Ganja starterkit : PGA3D P(R*3,0,1)

This example implements the table on page 15 of Gunn's Geometric Algebra for Computer Graphics. We apply the same strategy from above and start from a Clifford Algebra in R3,0,1.

// Create a Clifford Algebra with 3 positive and one zero generator.
Algebra(3,0,1,()=>{
    
    // Output algebra info to the console.
    this.describe();
    
    // The default basis is 1,e0,e1,e2,e3,e01,e02,e03,e12,e13,e23,e012,e013,e023,e123,e0123
    // The metric for vectors is     0, 1, 1,  1          - Vectors will represent planes.

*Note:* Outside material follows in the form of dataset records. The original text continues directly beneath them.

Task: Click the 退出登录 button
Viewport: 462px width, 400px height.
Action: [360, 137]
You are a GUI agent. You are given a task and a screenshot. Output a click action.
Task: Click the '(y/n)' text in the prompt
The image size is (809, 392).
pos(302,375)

    // The metric for bivectors is   0, 0, 0, -1, -1, -1  - Bivectors will represent lines.
    // The metric for trivectors is  0, 0, 0, -1          - Trivectors will represent points.
    // The pseudoscalar is degenerate, so use the built-in duality operator instead.
    
    // The bivectors consist of three motor elements and three rotation element -
    // exactly what is needed to represent translations and rotations in euclidean space.
    
    // In dual projectivized space, the origin is represented by the e12 bivector.
    var origin=1e123, EX=-1e012, EY=1e013, EZ=-1e023;
    
    // Points and planes can be specified directly.
    var point = (x,y,z)=>origin+x*EX+y*EY+z*EZ,
        plane = (a,b,c,d)=>a*1e1+b*1e2+c*1e3+d*1e0;
    
    // Table from "Geometric Algebra for Computer Graphics" p.15
    var LineFromPoints            = (P,Q)=>P&Q,
        LineFromPlanes            = (a,b)=>a^b,
        PointFromPlanes           = (a,b,c)=>a^b^c,
        PlaneFromPoints           = (P,Q,R)=>P&Q&R,
        DistPointToPlane          = (a,P)=>a&P,
        DistPoints                = (P,Q)=>(P&Q).Length,
        AnglePlanes               = (a,b)=>Math.acos((a<<b).Length),
        LineThroughPointPerpPlane = (P,a)=>P<<a,
        OrthProjPointToPlane      = (P,a)=>P<<a*a,
        PlaneThroughPointParPlane = (P,a)=>P<<a*P,
        IntersectLinePlane        = (PI,a)=>PI^a,
        PlaneThroughPointPerpLine = (PI,P)=>P<<PI,
        OrthProjPointToLine       = (PI,P)=>P<<PI*PI,
        LineThroughPointParLine   = (PI,P)=>P<<PI*P,
        LineThroughPointPerpLine  = (PI,P)=>(P<<PI*P)&P,
        DistLines                 = (PI,EP)=>PI&EP,
        AngleLines                = (PI,EP)=>Math.acos((PI<<EP).Length),
        ReflectionInPlane         = (a,X)=>a*X*a,
        Rotor                     = (PI,alpha)=>Math.cos(alpha/2) + Math.sin(alpha/2)*PI,
        RotationAroundLine        = (X,PI,alpha)=>Rotor(PI,alpha)*X*~Rotor(PI,alpha),
        Translator                = (x,y,z)=>1+0.5*(x*EX+y*EY+z*EZ);
    
    // To demonstrate graphing, we create some points and lines.
    // Users can drag points in the graph, lambda expressions can be
    // used to create dynamic updating items.
    var A = point(-1,-1, 0), B = point(1,-1, 0), C = point(-1,1,0);
    
    // Ganja.js can directly graph 3D PGA elements. Pass in an array of
    // items to render. (numbers are colors, strings are labels, PGA points
    // and lines are rendered automatically and arrays can be used for line
    // segments and polygons). The graph function returns a HTML SVG element.
    document.body.appendChild(this.graph([
      // use numbers to set the current color.    
        0x444444,
      // strings label the items they follow, first string is a title.    
        "title",
      // render points (user can drag these)     
        A, B, C, "Label for point",
      // render lines    
        ()=>(B&C&A)<<(B&C)<<-A,"Label for line",
      // line segments
        ()=>[A,B], "Label for segment",
      // polygons
        0xffeeee,
        ()=>[A,B,C], 0xff7777, "Label for polygon"
    ],{grid:false, animate:false}));
    
    // When using the animation mode, all lambda's will be evaluated every frame.
    // Use Date.now() or similar. (many examples in the coffeeshop.)